O aspecto principal do filme é a aparente ausência de causa plausível para os acontecimentos.
Não há propriamente a apresentação de um vilão que conceba o macabro esquema.
Apesar da anormalidade, tudo funciona com uma certa naturalidade, onde os empregados são indiferentes ao destino dos capturados pela cabine, e são apenas peças de uma aparelhagem mecânica. O desespero da situação culmina com a antecipação do destino, vendo os semelhantes mortos e esquecidos nas cabines, num grande armazém.
É claro que o filme teria a possibilidade de terminar bem... bastava fazer chegar a família, e fazer crer que tudo não passara de uma "brincadeira" organizada.

Porém, o propósito era chocar o espectador, provavelmente numa alegoria ao que acontecia num regime ditatorial, como era ainda a Espanha de Franco, em 1972.
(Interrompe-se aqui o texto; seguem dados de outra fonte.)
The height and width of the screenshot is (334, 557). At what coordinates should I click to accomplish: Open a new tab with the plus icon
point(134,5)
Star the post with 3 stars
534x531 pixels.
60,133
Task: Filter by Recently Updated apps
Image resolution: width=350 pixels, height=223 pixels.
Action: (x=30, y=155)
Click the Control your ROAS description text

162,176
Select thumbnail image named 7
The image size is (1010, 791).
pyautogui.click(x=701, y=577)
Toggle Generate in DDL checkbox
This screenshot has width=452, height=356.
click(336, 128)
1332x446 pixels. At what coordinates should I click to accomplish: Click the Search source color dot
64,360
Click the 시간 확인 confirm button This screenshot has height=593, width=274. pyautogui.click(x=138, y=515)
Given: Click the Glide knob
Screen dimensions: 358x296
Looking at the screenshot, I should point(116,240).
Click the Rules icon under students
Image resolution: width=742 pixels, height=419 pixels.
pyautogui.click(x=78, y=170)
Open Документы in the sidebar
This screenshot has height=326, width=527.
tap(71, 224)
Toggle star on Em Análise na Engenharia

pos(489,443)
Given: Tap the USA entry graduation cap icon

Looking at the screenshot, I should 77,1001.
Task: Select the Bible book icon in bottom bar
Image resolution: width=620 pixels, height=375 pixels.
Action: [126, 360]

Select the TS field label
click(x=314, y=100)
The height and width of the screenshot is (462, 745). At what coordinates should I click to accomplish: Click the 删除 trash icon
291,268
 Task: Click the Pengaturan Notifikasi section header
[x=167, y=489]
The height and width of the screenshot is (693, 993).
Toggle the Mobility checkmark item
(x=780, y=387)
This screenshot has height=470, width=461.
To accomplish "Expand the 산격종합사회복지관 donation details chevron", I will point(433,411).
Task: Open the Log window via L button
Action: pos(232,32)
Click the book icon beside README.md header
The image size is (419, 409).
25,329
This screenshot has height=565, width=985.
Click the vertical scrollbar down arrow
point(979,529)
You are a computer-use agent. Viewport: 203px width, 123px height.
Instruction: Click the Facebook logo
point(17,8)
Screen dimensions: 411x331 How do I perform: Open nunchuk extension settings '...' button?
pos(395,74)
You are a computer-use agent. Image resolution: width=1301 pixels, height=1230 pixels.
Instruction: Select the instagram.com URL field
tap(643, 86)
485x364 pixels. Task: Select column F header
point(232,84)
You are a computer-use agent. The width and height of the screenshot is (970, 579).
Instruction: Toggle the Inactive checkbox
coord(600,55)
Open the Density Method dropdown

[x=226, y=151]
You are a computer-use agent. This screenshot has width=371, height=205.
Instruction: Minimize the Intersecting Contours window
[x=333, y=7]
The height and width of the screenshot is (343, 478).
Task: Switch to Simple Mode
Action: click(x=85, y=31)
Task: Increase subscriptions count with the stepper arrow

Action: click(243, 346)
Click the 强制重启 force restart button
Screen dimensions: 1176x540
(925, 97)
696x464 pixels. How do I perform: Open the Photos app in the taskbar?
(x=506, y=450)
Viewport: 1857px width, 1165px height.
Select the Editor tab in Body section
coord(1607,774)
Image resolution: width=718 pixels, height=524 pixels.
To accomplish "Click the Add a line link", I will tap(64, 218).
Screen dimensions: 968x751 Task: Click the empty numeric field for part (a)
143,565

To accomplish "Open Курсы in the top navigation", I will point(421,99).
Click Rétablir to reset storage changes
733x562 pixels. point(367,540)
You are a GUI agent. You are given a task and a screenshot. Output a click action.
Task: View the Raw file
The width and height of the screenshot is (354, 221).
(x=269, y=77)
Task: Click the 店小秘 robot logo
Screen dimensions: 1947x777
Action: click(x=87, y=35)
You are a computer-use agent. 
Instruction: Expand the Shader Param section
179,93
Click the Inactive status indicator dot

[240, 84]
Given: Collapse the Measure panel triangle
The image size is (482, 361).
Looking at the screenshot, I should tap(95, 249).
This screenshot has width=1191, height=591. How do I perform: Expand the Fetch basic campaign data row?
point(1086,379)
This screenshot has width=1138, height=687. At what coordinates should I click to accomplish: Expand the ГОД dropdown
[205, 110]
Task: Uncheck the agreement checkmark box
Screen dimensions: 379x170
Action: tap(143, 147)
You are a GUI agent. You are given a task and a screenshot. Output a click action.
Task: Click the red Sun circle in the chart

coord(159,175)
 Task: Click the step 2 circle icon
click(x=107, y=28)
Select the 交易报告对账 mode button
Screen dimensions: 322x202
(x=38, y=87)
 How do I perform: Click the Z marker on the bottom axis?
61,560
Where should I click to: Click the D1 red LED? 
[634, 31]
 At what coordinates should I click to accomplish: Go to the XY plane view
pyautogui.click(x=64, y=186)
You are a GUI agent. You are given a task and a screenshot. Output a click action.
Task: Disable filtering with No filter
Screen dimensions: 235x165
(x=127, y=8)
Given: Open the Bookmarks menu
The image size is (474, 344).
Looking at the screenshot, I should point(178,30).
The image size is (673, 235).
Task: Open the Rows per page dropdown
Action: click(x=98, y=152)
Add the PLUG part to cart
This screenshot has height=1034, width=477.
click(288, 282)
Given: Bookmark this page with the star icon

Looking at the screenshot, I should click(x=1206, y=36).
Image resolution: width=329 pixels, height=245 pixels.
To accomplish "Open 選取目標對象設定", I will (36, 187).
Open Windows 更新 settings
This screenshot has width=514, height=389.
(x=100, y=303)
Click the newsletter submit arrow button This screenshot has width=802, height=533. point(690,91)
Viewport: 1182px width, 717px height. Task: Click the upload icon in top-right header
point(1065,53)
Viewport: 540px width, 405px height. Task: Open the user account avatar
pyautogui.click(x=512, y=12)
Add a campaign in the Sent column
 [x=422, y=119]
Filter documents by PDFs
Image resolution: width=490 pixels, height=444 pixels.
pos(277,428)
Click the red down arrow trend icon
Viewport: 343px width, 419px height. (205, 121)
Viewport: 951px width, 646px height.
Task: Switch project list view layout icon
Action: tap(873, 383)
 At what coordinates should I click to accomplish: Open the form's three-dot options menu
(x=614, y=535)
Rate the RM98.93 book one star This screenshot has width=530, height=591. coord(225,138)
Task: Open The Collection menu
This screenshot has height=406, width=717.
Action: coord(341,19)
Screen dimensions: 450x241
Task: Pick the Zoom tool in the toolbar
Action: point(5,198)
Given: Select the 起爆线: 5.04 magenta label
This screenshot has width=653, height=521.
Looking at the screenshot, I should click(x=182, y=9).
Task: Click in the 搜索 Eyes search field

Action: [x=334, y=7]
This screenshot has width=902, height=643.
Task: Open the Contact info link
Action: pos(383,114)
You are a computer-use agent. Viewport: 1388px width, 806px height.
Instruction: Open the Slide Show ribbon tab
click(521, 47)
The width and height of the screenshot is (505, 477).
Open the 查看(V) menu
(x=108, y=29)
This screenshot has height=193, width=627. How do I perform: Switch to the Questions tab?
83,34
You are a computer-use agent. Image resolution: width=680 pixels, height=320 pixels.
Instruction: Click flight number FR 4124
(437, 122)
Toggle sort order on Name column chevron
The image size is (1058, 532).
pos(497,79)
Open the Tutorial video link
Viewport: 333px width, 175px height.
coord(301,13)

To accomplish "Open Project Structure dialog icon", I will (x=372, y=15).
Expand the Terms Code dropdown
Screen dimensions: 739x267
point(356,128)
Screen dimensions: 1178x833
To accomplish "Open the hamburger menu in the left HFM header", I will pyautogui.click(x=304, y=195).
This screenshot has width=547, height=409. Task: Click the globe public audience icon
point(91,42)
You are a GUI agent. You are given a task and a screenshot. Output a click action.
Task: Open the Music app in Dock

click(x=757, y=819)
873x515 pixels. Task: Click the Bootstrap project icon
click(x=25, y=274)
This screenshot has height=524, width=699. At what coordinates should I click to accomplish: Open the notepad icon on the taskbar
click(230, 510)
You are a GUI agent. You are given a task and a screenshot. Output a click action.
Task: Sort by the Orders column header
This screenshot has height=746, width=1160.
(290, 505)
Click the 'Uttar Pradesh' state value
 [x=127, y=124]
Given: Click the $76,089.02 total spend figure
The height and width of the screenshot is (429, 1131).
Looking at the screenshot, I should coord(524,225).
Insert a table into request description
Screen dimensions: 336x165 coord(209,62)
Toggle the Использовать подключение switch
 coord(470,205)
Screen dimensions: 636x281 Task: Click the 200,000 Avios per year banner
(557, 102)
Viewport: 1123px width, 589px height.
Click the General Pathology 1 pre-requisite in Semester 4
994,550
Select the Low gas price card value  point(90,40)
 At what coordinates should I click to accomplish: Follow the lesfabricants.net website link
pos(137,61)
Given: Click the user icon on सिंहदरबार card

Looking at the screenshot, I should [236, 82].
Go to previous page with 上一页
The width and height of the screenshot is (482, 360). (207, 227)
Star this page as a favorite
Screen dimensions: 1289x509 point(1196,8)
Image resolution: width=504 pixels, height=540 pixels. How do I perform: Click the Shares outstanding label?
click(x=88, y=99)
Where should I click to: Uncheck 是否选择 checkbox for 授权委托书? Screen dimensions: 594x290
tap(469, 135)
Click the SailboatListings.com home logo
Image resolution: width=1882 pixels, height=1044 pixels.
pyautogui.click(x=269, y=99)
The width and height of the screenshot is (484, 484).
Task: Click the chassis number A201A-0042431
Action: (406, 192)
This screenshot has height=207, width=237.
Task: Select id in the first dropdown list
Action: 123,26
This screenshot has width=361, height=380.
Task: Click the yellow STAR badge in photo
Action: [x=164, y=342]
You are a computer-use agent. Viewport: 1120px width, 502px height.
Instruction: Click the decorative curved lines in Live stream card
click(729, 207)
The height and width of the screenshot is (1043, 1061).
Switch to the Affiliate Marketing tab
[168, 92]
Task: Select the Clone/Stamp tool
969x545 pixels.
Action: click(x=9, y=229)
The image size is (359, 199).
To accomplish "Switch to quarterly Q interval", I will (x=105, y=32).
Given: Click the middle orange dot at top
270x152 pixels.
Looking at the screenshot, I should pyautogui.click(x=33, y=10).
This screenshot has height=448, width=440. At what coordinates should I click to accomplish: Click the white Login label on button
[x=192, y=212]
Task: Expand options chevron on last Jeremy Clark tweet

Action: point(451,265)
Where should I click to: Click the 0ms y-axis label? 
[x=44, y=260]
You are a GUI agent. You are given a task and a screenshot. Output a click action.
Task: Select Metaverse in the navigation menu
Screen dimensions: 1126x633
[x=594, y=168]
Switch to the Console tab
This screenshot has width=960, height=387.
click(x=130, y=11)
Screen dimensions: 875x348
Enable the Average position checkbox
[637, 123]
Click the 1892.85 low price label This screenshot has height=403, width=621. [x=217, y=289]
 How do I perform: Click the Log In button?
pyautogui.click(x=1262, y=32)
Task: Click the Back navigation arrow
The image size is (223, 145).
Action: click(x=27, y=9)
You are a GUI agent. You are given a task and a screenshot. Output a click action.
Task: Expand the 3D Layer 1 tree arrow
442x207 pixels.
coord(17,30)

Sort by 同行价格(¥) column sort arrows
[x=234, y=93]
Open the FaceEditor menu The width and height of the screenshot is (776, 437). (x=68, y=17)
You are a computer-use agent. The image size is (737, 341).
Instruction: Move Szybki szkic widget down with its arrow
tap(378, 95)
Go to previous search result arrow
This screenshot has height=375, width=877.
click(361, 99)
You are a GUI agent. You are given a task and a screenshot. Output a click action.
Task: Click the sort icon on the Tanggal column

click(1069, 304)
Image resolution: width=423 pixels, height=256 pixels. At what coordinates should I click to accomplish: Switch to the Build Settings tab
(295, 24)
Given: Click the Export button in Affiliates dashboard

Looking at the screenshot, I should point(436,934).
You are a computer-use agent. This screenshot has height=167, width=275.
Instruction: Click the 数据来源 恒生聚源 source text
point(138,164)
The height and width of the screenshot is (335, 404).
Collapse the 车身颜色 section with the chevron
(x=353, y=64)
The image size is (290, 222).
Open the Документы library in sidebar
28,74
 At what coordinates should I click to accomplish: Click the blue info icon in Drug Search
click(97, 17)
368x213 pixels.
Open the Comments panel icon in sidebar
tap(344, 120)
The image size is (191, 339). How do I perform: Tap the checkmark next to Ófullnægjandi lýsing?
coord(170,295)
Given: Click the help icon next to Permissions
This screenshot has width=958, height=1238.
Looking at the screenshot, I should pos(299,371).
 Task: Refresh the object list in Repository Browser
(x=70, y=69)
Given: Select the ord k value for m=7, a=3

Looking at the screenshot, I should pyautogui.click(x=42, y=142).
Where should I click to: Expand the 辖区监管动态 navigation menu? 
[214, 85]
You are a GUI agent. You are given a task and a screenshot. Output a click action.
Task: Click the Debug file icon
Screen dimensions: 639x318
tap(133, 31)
Afinal, numa ditadura bastava ser detido como opositor - pela cabine... e depois de uma fase em que se tentava libertar, com ajuda de uns, e gozo de outros, acabaria levado para uma prisão onde seria vetado ao esquecimento (a mais famosa em Espanha seria a prisão panóptica de Carabanchel), ou acabaria morto e desaparecido (caso das ditaduras chilena e argentina).


No entanto, enquanto nos regimes ditatoriais há normalmente uma figura que concentra as culpas (em Espanha foi Franco), neste filme a culpa não tem alvo identificado, e depois haveria um outro filme canadiano de 1997 que seguiria o mesmo tipo de enredo - chamava-se "o Cubo".